Find each line in the items below that contains the string "point", and copy every such line in full.

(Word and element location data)
━━━

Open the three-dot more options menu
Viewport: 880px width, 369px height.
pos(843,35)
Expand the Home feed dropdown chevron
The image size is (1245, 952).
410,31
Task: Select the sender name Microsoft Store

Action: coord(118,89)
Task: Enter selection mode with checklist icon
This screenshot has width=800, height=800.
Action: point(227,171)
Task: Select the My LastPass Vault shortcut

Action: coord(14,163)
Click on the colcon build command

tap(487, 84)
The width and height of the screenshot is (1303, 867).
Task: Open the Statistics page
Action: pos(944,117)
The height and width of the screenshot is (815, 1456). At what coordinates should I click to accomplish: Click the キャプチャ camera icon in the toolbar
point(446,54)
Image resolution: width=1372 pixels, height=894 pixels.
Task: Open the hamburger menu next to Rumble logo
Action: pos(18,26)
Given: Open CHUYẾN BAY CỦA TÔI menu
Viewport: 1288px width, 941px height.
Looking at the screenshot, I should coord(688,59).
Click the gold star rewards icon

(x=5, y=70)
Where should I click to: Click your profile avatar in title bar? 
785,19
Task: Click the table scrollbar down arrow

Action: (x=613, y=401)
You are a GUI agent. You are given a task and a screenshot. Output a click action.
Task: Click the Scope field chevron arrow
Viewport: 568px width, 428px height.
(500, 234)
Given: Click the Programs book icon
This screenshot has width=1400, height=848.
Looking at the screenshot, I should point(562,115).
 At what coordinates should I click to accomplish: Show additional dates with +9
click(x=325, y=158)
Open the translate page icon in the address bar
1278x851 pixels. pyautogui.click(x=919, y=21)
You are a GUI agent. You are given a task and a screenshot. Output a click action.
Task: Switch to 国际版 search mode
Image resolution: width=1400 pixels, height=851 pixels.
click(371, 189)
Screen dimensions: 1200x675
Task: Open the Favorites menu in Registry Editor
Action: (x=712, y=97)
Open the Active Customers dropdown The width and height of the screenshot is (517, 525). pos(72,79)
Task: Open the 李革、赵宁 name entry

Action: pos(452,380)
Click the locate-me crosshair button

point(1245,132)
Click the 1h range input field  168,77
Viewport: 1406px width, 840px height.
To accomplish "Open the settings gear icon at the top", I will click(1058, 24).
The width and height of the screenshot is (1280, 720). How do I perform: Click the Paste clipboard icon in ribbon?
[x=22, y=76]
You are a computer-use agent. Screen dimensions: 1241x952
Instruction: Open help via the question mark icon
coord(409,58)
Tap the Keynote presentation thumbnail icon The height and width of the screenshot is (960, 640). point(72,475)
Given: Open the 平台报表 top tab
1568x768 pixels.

━━━

◆ Answer to this exercise
Action: point(227,171)
point(446,54)
Looking at the screenshot, I should point(562,115).
point(1245,132)
Tap the Keynote presentation thumbnail icon The height and width of the screenshot is (960, 640). point(72,475)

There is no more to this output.